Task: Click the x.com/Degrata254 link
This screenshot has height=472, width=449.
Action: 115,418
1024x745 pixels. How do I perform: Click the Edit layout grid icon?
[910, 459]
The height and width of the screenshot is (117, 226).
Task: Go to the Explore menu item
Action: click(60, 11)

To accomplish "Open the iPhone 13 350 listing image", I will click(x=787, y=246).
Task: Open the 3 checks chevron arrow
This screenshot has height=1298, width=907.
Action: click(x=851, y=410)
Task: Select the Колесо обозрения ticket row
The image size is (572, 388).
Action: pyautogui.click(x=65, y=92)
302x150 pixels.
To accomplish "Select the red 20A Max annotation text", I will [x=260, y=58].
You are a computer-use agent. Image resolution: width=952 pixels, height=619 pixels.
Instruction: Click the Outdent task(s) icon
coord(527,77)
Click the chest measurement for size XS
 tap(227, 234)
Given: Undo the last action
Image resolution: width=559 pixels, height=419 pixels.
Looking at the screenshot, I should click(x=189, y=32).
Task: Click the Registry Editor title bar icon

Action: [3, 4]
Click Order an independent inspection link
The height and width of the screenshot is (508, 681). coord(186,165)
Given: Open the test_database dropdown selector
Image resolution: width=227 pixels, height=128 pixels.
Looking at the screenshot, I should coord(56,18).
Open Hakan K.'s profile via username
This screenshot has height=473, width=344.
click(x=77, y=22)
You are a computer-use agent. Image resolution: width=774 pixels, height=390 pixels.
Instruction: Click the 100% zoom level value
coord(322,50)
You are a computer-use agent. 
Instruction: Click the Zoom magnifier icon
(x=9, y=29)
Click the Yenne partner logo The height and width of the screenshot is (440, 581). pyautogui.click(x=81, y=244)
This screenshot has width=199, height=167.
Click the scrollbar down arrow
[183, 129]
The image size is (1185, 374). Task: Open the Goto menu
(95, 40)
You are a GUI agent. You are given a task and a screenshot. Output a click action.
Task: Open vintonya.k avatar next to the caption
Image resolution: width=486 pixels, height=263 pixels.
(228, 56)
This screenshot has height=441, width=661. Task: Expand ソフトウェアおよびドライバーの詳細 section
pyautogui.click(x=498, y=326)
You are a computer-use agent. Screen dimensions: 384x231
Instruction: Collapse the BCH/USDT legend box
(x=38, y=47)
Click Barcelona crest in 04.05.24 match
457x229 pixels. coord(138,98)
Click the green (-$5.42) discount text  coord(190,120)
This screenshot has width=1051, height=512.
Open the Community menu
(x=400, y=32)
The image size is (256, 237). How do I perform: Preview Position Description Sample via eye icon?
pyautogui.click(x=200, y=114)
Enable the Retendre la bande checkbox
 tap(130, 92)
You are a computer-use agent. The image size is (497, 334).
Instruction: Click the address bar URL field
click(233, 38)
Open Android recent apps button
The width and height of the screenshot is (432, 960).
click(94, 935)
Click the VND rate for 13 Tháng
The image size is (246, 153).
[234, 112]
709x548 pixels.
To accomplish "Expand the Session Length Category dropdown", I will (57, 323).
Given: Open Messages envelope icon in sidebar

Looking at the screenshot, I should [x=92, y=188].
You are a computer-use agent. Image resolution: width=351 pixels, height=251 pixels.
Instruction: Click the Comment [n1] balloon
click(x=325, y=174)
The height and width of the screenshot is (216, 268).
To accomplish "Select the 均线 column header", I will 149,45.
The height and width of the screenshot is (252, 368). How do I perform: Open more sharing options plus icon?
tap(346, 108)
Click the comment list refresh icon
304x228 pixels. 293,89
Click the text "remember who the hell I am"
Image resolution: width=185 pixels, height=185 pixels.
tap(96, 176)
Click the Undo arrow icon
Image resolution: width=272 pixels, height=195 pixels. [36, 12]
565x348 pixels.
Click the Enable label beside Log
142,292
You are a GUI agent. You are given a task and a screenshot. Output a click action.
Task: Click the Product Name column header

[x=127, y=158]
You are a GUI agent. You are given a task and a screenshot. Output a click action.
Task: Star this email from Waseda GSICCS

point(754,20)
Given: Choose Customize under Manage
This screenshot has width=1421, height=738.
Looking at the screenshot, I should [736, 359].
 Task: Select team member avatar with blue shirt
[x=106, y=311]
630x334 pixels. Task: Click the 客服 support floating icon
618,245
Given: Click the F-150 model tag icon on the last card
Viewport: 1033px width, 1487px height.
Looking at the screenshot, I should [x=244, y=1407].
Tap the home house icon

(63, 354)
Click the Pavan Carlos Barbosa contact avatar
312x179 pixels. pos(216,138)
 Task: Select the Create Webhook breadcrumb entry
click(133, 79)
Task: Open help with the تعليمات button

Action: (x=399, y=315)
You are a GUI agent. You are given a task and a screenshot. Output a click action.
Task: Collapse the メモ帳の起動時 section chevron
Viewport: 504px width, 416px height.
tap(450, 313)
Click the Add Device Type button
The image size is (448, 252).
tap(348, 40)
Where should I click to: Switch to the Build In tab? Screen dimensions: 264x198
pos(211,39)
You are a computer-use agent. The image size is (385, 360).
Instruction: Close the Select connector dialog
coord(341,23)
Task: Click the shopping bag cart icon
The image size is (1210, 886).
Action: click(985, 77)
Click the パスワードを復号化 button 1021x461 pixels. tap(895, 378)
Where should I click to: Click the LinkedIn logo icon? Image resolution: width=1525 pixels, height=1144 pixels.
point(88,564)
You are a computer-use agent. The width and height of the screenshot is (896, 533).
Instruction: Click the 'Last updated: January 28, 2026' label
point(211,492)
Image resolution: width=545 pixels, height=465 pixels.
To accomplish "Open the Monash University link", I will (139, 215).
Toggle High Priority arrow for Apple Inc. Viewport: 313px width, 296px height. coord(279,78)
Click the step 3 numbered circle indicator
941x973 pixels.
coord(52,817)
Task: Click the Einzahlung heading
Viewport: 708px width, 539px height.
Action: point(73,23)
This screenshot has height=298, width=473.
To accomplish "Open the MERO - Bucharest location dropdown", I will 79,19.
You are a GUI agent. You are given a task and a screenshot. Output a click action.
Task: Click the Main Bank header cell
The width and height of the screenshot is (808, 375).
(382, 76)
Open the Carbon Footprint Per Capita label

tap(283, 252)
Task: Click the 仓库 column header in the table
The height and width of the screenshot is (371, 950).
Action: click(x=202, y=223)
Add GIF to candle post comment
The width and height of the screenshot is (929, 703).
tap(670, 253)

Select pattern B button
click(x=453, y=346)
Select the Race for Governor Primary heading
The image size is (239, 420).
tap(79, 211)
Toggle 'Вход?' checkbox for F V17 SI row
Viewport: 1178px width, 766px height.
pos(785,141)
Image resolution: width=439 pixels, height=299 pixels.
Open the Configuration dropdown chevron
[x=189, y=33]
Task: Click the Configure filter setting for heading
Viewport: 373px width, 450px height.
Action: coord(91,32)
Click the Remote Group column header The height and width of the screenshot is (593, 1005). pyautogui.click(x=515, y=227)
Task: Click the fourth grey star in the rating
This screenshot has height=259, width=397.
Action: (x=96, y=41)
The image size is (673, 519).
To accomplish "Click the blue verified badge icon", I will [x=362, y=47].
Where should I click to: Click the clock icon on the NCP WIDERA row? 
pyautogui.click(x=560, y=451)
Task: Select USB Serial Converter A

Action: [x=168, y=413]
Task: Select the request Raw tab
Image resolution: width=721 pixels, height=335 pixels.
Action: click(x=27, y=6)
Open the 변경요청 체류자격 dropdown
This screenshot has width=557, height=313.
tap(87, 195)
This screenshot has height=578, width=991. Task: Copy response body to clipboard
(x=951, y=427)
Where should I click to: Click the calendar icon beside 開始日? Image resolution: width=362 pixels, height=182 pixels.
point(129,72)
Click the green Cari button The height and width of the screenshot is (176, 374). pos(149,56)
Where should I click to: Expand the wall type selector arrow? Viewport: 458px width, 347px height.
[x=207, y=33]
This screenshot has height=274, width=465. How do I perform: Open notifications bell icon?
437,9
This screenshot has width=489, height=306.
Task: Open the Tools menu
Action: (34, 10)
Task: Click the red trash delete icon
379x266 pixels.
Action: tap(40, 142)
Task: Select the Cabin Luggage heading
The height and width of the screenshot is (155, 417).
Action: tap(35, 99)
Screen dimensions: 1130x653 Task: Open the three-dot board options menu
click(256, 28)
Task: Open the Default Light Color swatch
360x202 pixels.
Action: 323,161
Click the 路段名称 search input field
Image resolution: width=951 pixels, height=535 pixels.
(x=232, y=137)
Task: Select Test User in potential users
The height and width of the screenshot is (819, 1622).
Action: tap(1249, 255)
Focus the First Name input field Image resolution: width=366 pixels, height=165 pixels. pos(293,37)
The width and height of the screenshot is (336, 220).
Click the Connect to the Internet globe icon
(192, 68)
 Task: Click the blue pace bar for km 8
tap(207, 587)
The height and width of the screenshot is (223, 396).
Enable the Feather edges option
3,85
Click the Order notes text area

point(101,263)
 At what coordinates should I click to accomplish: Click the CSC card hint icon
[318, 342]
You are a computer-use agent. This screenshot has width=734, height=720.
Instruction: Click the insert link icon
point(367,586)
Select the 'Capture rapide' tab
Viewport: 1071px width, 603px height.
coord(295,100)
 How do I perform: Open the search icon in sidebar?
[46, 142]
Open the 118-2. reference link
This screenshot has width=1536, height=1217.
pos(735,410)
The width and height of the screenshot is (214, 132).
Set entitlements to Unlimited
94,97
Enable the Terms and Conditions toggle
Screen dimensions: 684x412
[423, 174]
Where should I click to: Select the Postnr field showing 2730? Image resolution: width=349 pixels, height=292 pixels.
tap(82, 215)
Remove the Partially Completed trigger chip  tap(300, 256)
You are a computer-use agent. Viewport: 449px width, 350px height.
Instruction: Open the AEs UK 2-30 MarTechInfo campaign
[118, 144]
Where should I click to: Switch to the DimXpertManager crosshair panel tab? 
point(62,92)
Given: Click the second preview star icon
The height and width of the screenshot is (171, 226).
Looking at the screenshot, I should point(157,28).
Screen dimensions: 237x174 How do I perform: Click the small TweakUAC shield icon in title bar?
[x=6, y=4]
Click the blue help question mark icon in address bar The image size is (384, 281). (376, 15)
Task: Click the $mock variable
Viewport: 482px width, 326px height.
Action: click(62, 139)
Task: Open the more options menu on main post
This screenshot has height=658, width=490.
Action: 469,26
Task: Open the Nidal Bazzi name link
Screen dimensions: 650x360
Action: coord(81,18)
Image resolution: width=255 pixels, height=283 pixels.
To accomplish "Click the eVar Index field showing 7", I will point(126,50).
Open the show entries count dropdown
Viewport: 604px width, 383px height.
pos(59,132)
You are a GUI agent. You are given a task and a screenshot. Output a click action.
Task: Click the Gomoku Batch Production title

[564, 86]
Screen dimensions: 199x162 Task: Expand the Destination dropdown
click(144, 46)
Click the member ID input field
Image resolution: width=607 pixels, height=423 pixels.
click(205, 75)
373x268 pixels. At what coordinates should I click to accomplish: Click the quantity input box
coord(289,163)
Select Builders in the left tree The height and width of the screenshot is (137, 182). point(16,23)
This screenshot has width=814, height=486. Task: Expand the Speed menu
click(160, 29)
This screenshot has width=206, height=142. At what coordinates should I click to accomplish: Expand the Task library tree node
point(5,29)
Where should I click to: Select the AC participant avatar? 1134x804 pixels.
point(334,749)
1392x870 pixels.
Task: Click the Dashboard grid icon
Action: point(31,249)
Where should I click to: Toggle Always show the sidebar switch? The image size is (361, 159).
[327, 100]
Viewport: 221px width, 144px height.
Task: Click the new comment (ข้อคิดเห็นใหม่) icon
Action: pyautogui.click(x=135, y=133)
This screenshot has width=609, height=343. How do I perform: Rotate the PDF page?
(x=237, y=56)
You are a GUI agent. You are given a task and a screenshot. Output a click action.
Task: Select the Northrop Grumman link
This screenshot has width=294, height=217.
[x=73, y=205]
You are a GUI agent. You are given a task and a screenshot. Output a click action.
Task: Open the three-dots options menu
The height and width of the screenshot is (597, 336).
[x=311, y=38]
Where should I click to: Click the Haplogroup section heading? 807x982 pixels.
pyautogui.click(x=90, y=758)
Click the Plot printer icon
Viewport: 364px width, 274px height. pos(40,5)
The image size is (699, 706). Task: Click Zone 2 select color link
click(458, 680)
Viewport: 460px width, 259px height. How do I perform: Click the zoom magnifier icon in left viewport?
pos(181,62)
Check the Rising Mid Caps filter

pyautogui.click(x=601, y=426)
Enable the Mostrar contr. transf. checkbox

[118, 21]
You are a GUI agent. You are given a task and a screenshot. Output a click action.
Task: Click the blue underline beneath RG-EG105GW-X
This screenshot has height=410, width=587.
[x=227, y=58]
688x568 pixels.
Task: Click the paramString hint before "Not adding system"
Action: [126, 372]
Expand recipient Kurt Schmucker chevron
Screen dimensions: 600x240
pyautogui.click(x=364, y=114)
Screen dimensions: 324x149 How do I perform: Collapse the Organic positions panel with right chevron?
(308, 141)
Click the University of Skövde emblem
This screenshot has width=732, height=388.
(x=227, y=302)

================================

# EXERCISE OBJECTIVE
Among the entries above, identify all lines with "University" and copy them.

# COMPLETED TASK
To accomplish "Open the Monash University link", I will (139, 215).
Click the University of Skövde emblem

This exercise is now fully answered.